[WHAT TO WORK ON]: The response must consist of the lines from the one holding "Click Изменить next to Пароль" through the final line of the entries, given again exactly and without any pictures.

START SUPPLIED DATA

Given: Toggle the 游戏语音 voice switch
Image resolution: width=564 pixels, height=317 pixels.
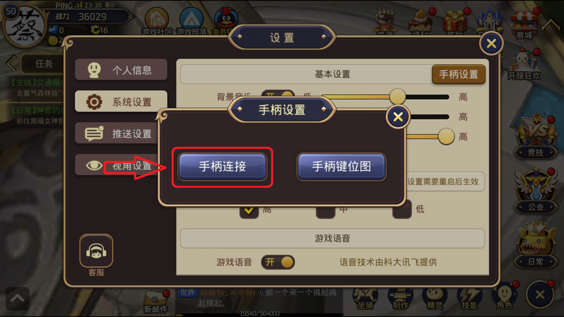Looking at the screenshot, I should 278,262.
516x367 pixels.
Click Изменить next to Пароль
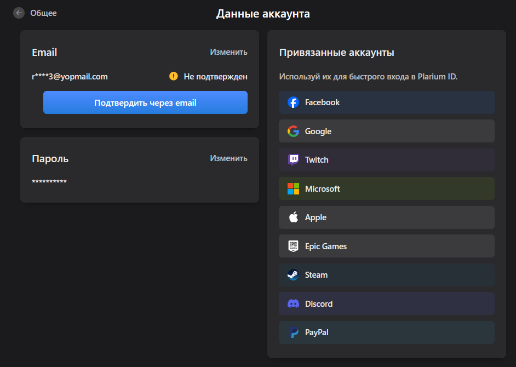coord(229,158)
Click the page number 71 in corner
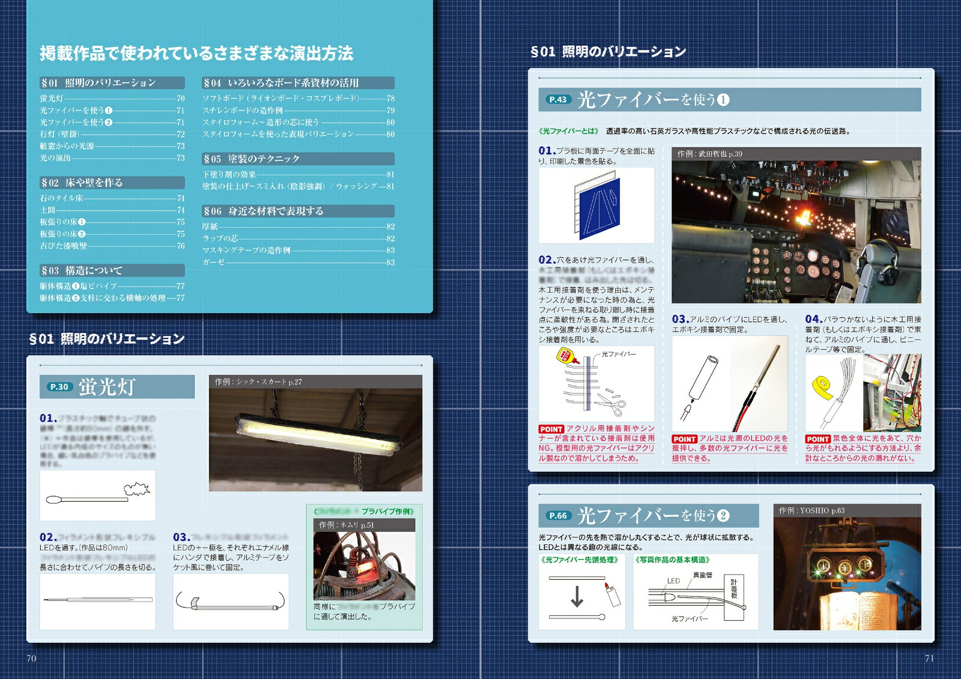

END SUPPLIED DATA

[TASK OUTPUT]:
Click Изменить next to Пароль
coord(229,158)
Click the page number 71 in corner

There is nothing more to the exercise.